From May 23-27, the second session of the United Nations Environment Assembly (UNEA-2) was held in Nairobi under the sponsorship of the UN Environment Programme (UNEP).  The theme of the assembly was “Delivering on the Environmental Dimension of the 2030 Agenda for Sustainable Development.”  All 193 member states of the UN are members of UNEA, which has been described as a “Parliament of the Environment.” UNEA, which sets UNEP’s agenda, was established as part of an effort to strengthen UNEP, a decision made at the UN’s “Rio+20” Earth Summit in 2012. The first session of the assembly was held in 2014.  Twenty-five resolutions were adopted at UNEA-2, addressing issues such as marine litter, the illegal trade in wildlife, air pollution, chemicals and waste, and sustainable consumption and production - which are an integral part of the global action needed to implement the 2030 Agenda for Sustainable Development and the Paris Climate Agreement.  A complete set of the resolutions will be posted online at: http://web.unep.org/unea

From May 23-28 the World Health Organization held its 69th World Health Assembly in Geneva, Switzerland.  The World Health Assembly, comprised of WHO’s members is the organization’s decision-making body.  Delegates agreed to a comprehensive series of steps to pursue the health-related Sustainable Development Goals.
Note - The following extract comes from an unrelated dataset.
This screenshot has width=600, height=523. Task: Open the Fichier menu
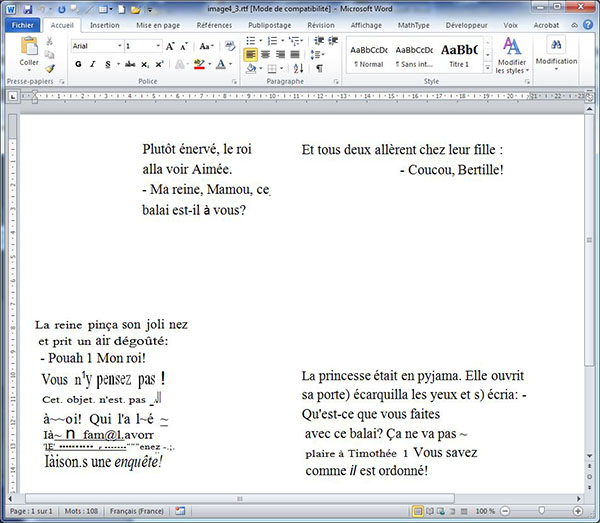[x=22, y=25]
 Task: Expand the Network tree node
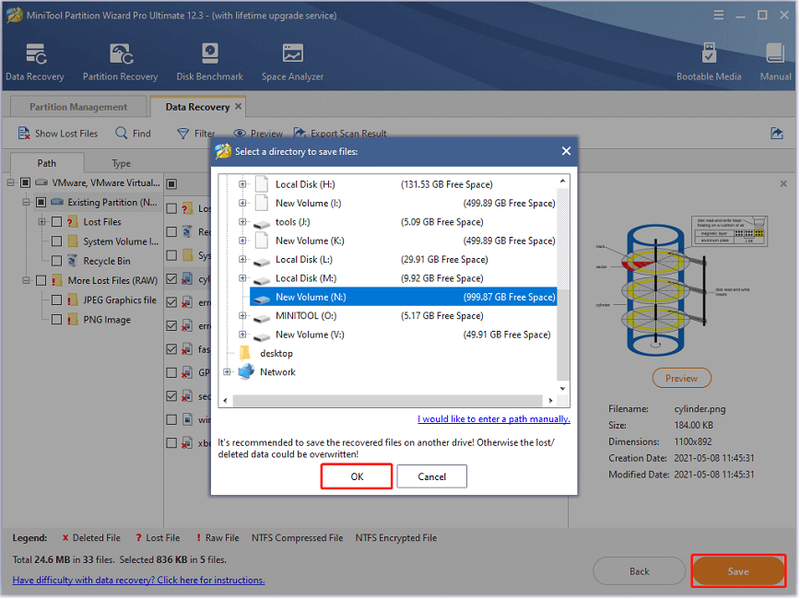(227, 372)
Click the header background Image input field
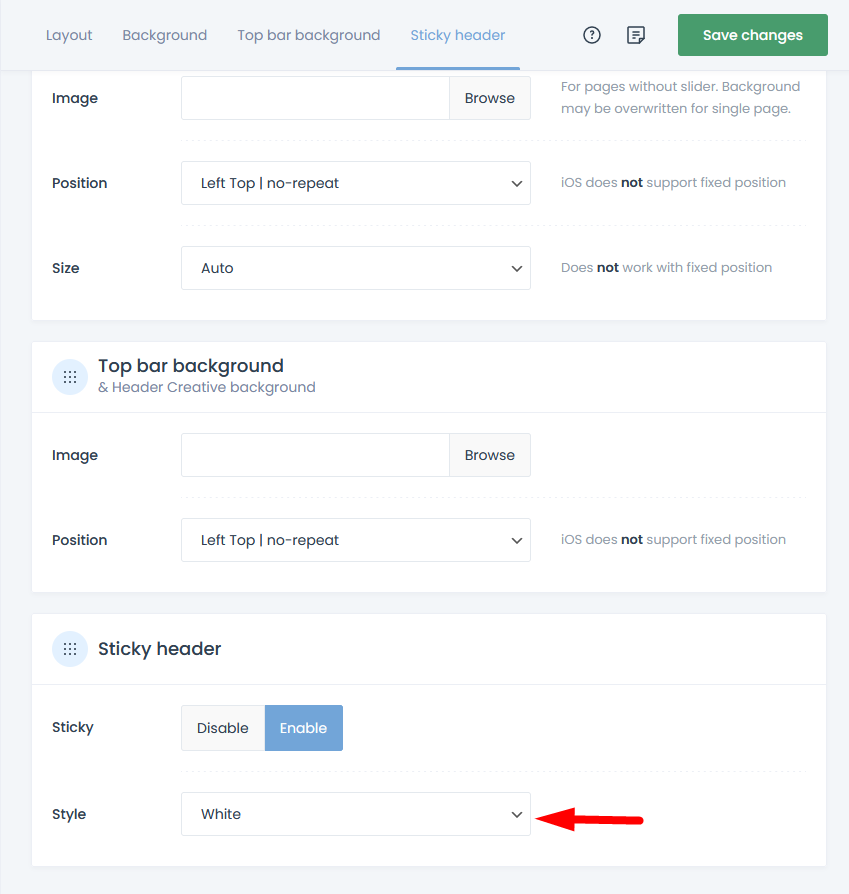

They also adopted the WHO Framework of Engagement with Non-State Actors (FENSA), which establishes “comprehensive policies and procedures on engaging with nongovernmental organizations, private sector entities, philanthropic foundations and academic institutions.”  The Framework is designed to enhance transparency and accountability in WHO’s engagement with non-State actors and to protect WHO’s work from conflicts of interest and undue influence from external actors.  

On May 24, the U.S. House of Representatives voted 403-12 to approve the Frank R. Lautenberg Chemical Safety for the Twenty-first Century Act. The legislation reconciles different versions of legislation passed by each house last year that would comprehensively reform the Toxic Substances Control Act (TSCA).  The legislation gives EPA greater authority to require chemical testing and otherwise strengthens the 40-year old TSCA.  A description of its provisions is available at: http://blogs.edf.org/health/files/2016/05/Major-features-of-FRL21-5-23-16.pdf.  It was widely anticipated that the Senate would also approve the legislation on May 26, sending it to President Obama for his signature, but a last-minute hold by Senator Rand Paul prevented Senate passage before Congress adjourned for the Memorial Day recess.


On Friday May 20, the University of Maryland Carey School of Law held its commencement exercises.  Secretary of Labor Tom Perez gave a great graduation address where he praised Maryland’s Environmental Law Program.  A total of 14 graduating students received their certificates of concentration in environmental law.  On May 25 I was the guest speaker for a Global Youth/Health Forum webinar on “The Role of Civil Society in Reducing Air Pollution and Ensuring a Healthier World,” co-sponsored by co-sponsored by the Millenium Campus Network and Youth Action.